If you need to manipulate text in C++, you have typically had two disjoint options: a regular expression engine or a parser generator. Regular expression engines (like Boost.Regex) are powerful and flexible; patterns are represented as strings which can be specified at runtime. However, that means that syntax errors are likewise not detected until runtime. Also, regular expressions are ill-suited to advanced text processing tasks such as matching balanced, nested tags. Those tasks have traditionally been handled by parser generators (like the Spirit Parser Framework). These beasts are more powerful but less flexible. They generally don't allow you to arbitrarily modify your grammar rules on the fly. In addition, they don't have the exhaustive backtracking semantics of regular expressions, which can make it more challenging to author some types of patterns.

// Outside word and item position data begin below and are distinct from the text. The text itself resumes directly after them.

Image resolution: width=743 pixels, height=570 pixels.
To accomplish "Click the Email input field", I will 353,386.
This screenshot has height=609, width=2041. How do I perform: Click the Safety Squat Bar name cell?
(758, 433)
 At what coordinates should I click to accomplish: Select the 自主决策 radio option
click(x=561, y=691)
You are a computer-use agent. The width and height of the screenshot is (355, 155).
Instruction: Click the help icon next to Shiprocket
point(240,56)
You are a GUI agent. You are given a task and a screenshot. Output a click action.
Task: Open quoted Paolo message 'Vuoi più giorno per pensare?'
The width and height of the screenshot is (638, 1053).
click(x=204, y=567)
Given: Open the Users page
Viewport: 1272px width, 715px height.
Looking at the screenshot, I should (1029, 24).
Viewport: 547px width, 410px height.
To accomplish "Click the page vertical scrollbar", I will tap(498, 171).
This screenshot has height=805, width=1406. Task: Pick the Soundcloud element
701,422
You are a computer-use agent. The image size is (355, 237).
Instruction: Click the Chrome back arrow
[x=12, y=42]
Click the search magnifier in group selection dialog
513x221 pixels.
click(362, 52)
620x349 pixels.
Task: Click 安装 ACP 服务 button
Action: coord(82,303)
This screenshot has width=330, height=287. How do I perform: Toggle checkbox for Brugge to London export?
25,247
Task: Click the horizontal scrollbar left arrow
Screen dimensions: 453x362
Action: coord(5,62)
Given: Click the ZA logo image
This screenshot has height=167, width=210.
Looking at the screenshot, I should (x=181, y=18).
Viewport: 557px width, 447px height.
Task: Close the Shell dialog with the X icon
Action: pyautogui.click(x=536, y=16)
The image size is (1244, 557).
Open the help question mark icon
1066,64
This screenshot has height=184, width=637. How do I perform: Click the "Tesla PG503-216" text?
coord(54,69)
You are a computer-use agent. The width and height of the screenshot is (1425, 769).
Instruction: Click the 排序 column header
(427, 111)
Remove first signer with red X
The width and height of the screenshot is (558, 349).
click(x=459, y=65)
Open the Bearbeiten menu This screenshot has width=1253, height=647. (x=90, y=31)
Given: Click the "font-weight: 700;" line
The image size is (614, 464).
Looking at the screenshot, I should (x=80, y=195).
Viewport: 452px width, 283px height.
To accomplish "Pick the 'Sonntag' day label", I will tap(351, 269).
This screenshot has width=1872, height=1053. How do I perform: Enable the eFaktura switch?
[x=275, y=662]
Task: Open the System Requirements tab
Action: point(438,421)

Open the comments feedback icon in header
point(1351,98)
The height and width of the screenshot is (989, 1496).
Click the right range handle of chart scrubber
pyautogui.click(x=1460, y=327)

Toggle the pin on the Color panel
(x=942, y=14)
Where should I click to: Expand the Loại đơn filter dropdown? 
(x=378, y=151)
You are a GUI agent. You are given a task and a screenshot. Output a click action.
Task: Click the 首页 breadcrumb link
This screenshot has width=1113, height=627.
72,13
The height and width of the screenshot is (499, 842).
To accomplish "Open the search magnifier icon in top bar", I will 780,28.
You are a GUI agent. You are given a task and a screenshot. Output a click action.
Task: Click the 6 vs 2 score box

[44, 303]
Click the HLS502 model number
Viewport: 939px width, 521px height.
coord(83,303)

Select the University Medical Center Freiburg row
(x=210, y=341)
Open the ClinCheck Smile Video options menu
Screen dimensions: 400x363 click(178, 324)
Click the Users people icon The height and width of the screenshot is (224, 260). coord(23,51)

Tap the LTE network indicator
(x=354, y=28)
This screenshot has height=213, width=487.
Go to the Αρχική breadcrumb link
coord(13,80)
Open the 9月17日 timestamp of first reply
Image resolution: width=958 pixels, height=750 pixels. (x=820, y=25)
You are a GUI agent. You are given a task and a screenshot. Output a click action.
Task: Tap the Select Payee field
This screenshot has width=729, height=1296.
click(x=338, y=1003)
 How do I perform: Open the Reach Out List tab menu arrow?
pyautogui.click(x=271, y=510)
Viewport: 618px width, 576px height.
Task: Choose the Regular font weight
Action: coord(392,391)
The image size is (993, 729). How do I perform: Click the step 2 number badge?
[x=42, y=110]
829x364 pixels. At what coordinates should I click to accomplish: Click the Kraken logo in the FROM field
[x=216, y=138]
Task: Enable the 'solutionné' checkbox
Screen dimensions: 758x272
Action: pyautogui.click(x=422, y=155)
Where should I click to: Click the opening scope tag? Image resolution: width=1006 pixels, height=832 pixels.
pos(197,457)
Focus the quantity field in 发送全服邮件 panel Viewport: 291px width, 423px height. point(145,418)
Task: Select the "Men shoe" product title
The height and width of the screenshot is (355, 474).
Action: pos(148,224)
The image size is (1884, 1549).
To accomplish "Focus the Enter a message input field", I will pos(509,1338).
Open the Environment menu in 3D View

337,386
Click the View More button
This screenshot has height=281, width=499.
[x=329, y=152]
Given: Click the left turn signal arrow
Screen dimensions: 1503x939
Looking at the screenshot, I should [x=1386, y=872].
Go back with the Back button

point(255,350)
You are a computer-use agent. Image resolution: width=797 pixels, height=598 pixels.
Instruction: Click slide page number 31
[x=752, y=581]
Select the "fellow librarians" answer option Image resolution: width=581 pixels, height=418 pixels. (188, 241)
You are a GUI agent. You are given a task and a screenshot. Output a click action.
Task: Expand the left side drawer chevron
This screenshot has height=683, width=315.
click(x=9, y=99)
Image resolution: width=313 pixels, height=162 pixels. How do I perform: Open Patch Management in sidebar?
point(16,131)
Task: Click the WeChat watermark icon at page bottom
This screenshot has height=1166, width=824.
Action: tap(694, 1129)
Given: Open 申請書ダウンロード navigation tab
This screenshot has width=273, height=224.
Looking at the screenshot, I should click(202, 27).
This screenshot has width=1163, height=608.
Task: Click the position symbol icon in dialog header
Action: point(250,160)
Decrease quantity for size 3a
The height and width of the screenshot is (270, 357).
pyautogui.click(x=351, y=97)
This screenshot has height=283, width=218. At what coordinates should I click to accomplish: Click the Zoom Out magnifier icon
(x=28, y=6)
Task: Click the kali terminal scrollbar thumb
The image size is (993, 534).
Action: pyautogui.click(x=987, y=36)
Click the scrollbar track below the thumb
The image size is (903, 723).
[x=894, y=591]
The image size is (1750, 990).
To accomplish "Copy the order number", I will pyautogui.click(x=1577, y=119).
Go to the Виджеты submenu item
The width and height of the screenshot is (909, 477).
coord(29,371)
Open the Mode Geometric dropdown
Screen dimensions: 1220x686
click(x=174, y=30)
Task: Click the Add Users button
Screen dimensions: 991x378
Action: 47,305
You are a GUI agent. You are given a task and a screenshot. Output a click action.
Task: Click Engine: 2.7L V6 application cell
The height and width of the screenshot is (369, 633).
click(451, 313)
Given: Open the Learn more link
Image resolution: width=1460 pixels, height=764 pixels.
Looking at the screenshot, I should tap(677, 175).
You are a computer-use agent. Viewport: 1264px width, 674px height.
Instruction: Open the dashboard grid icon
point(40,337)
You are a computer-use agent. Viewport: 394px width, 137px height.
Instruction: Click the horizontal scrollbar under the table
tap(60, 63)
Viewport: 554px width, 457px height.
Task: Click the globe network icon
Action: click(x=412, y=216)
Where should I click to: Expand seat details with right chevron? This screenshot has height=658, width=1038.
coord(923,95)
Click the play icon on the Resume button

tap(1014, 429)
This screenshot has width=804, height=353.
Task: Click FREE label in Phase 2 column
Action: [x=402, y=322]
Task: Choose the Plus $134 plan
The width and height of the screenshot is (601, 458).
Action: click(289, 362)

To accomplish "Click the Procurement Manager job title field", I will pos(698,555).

xpressive brings these two approaches seamlessly together and occupies a unique niche in the world of C++ text processing. With xpressive, you can choose to use it much as you would use Boost.Regex, representing regular expressions as strings. Or you can use it as you would use Spirit, writing your regexes as C++ expressions, enjoying all the benefits of an embedded language dedicated to text manipulation. What's more, you can mix the two to get the benefits of both, writing regular expression grammars in which some of the regular expressions are statically bound -- hard-coded and syntax-checked by the compiler -- and others are dynamically bound and specified at runtime. These regular expressions can refer to each other recursively, matching patterns in strings that ordinary regular expressions cannot.
The design of xpressive's interface has been strongly influenced by John Maddock's Boost.Regex library and his proposal to add regular expressions to the Standard Library. I also drew a great deal of inspiration from Joel de Guzman's Spirit Parser Framework, which served as the model for static xpressive. Other sources of inspiration are the Perl 6 redesign and GRETA. (You can read a summary of the changes Perl 6 will bring to regex culture here.)